General Sort Considerations





General Sort Considerations

Sorting has been a subject of research for decades, and it is not difficult to find a reasonable recipe nowadays. What we expect, at a minimum, is that each of the Big Eight act this way:

  • If physical records are large and ORDER BY columns are small, DBMSs will start by extracting the essential information, loading it into memory, then performing a "tag sort" which compares only the extracted snippets. This procedure makes it unnecessary to reread a whole physical record every time a comparison is performed. The DBMS may have to do large dynamic-memory allocations during the process.

  • DBMSs will use one of the better algorithms, such as tournament sort. These algorithms often have a counter-intuitive flaw: If all the rows are already in order or nearly in order, it won't help much because the speed depends very little on the order of the input data, and very much on other factors.

All right, so what does affect sort speed? Here's the answer, in order of importance:

  • Number of rows selected

  • Number of columns in the ORDER BY clause

  • Length of the columns in the ORDER BY clause

Figures 3-1, 3-2, and 3-3 show the effect, on sort speed, of increasing each of these variables.

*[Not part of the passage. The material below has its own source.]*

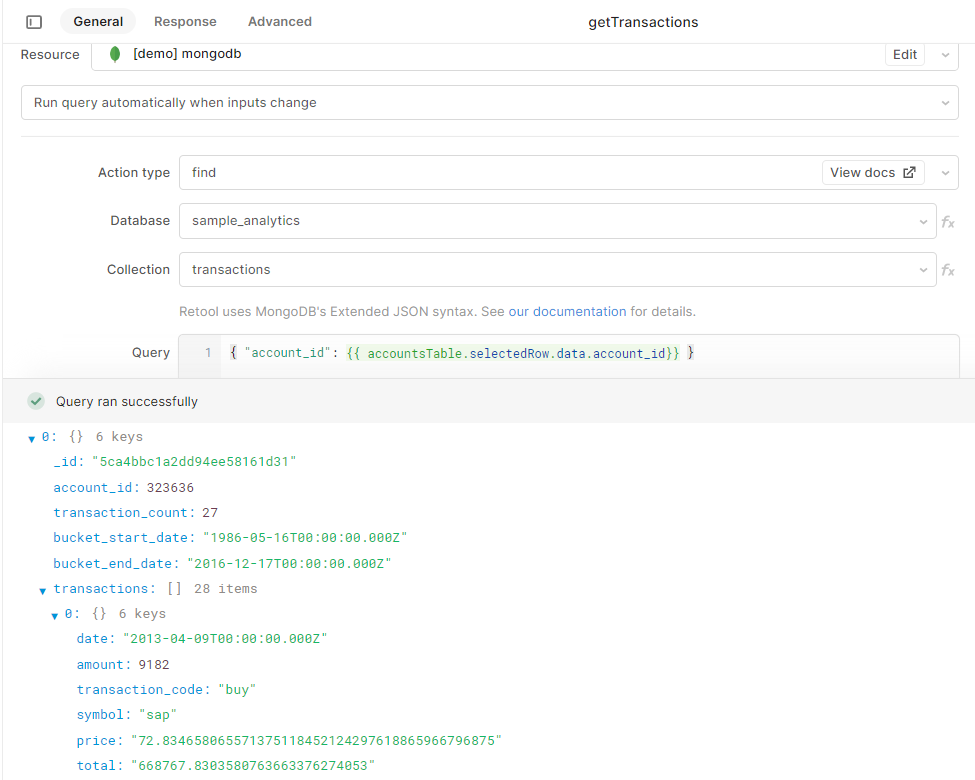This screenshot has height=780, width=975.
Task: Switch to the Advanced tab
Action: (280, 22)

Effect on sort speed of increasing row count; Test #1

graphics/03fig01.gif

Effect on sort speed of increasing column count; Test #2

graphics/03fig02.gif

Effect on sort speed of increasing column length; Test #3

graphics/03fig03.gif

Testing ORDER BY speed

To test a single factor X, it's necessary to keep all other factors equal while rerunning SQL statements with different values of X. We tried. First we created a table containing CHAR columns. We populated the table using a randomizer that generated equal amounts of the letters A through G, with the result that some columns contained duplicate values or at least began with the same letters. Filler columns were added as needed to ensure that total row length was the same in all tests. Then we ran these three tests:

Test #1, result shown in Figure 3-1

Number of rows: Varying from 1,000 to 10,000

Number of columns: Fixed at one

Column length: Fixed at CHAR(10)

SQL statements: Fixed at one:


SELECT * FROM Table1 ORDER BY column1

Test #2, result shown in Figure 3-2

Number of rows: Fixed at 1,000

Number of columns: Varying from one to ten

Column length: Fixed at CHAR(10)

SQL statements: Varying from one to ten:


SELECT * FROM Table1 ORDER BY column1

SELECT * FROM Table1 ORDER BY column1, column2

SELECT * FROM Table1 ORDER BY column1, column2, column3

etc.

Test #3, result shown in Figure 3-3

Number of rows: Fixed at 1,000

Number of columns: Fixed at one

Column length: Varying from CHAR(1) to CHAR(10)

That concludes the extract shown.